> Exercise prompt:
Make an exact copy of the listing, without images.
——
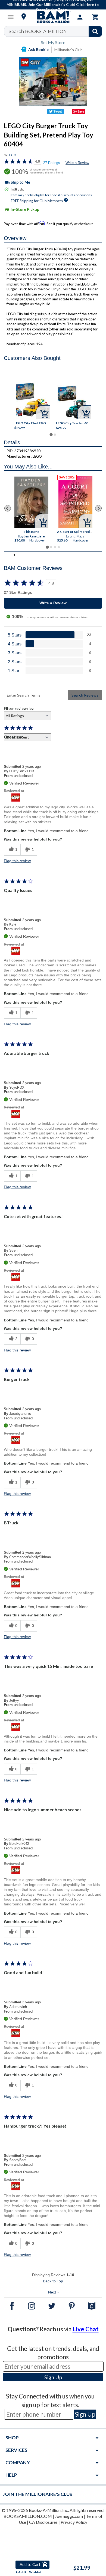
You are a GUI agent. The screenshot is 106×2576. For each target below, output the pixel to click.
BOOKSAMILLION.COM (28, 2516)
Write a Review (77, 163)
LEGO (12, 155)
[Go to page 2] (55, 435)
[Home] (53, 17)
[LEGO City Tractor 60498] (74, 402)
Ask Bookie (38, 49)
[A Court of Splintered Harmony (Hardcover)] (75, 502)
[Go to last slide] (7, 508)
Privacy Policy (74, 2522)
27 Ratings (51, 163)
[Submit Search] (95, 31)
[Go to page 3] (55, 547)
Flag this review (17, 861)
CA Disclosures (43, 2522)
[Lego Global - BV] (53, 797)
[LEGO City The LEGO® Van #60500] (33, 399)
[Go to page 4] (59, 547)
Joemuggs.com (69, 2516)
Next (53, 2292)
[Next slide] (98, 508)
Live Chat (86, 2329)
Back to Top (53, 2281)
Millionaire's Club (68, 49)
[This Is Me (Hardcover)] (31, 502)
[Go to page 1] (50, 434)
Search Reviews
——
> Expected answer:
You are a GUI agent. The screenshot is 106×2576. For each target below, output the pixel to click.
BOOKSAMILLION.COM (28, 2516)
Write a Review (77, 163)
LEGO (12, 155)
[Go to page 2] (55, 435)
[Home] (53, 17)
[LEGO City Tractor 60498] (74, 402)
Ask Bookie (38, 49)
[A Court of Splintered Harmony (Hardcover)] (75, 502)
[Go to last slide] (7, 508)
Privacy Policy (74, 2522)
27 Ratings (51, 163)
[Submit Search] (95, 31)
[Go to page 3] (55, 547)
Flag this review (17, 861)
CA Disclosures (43, 2522)
[Lego Global - BV] (53, 797)
[LEGO City The LEGO® Van #60500] (33, 399)
[Go to page 4] (59, 547)
Joemuggs.com (69, 2516)
Next (53, 2292)
[Next slide] (98, 508)
Live Chat (86, 2329)
Back to Top (53, 2281)
Millionaire's Club (68, 49)
[This Is Me (Hardcover)] (31, 502)
[Go to page 1] (50, 434)
Search Reviews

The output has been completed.